Green Day Explains Anti-Trump Chant During AMA Performance

Image Group LA/ABCGreen Day made a big splash at Sunday's American Music Awards, and now the band is filling in the details.

During an AMA performance of their single "Bang Bang," the punk-pop trio burst into a chant of, "No Trump, no KKK, no fascist USA," adding to the controversy surrounding President-elect Donald Trump. In an appearance Tuesday night on CBS' The Late Late Show, Green Day frontman Billie Joe Armstrong said the chant originated with a member of their punk brethren. "It was actually done by a band called M.D.C. that are from Texas but moved to San Francisco years ago," he explained.

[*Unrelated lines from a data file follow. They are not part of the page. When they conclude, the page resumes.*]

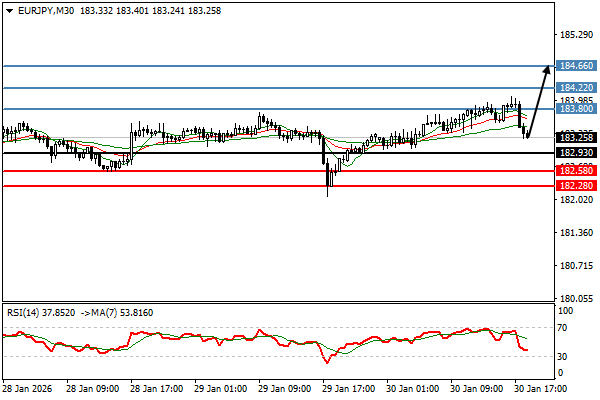600x400 pixels.
Task: Click the triangle arrow beside EURJPY,M30 title
Action: pyautogui.click(x=8, y=9)
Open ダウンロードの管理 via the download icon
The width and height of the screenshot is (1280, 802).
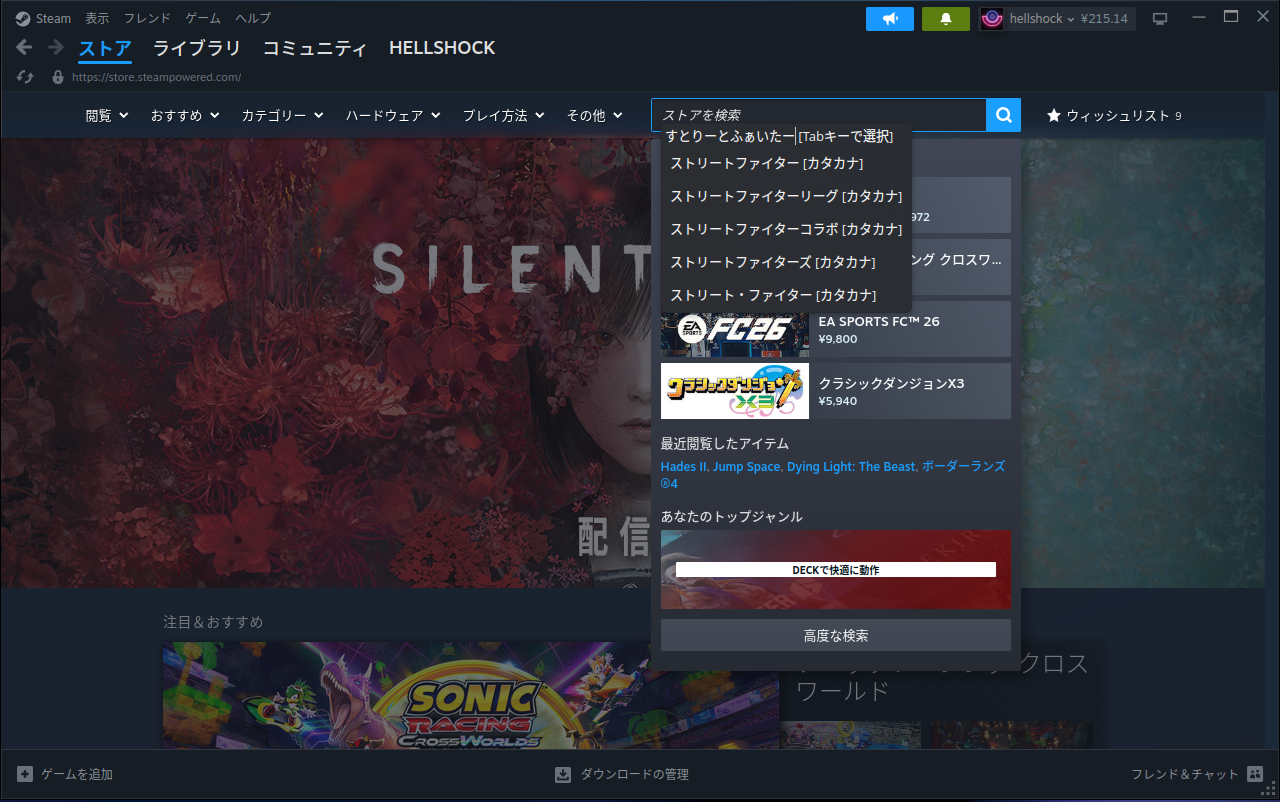click(562, 773)
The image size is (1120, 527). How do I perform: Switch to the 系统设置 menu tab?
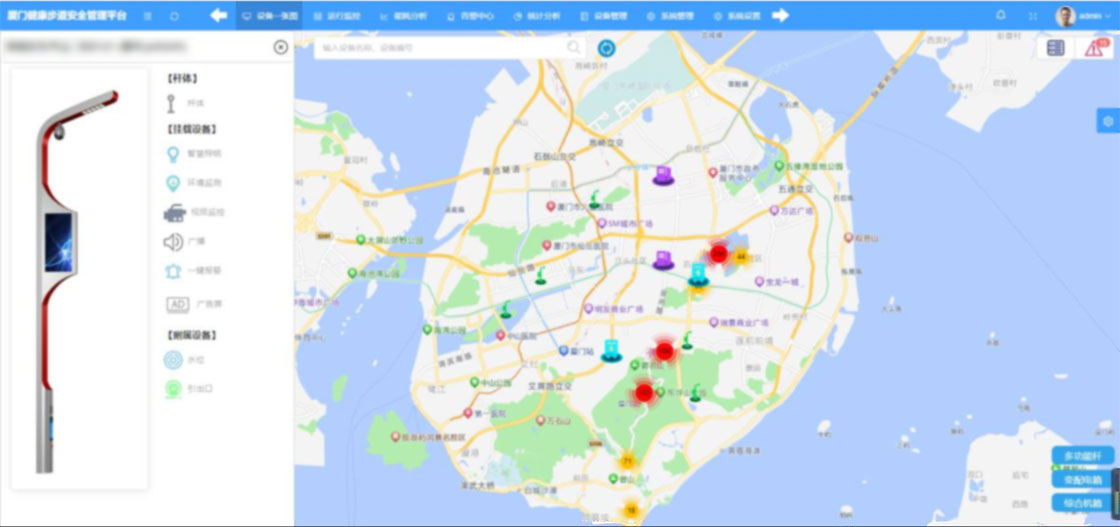736,16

In M.D.C.'s 1982 song "Born to Die," singer Dave Dictor chants, "No war, no KKK, no fascist USA," which Armstrong tweaked for the AMA gig. In an earlier interview, Dictor told Rolling Stone he was inspired to write the song about his band's clash with Nazis during their time in Austin, Texas. As for the appropriation by Green Day, who've been friendly with Dictor since the late 1980s, the singer explained, "It's something that needs to be said, and they obviously have the platform to get that thought out there far and wide. Good on them."

As for Trump's election, Armstrong told the TV audience, "We're just as much in shock as everybody else is," adding, "But I think with the AMAs, it was a good start to challenge [Trump] on all of his ignorant policies and his racism."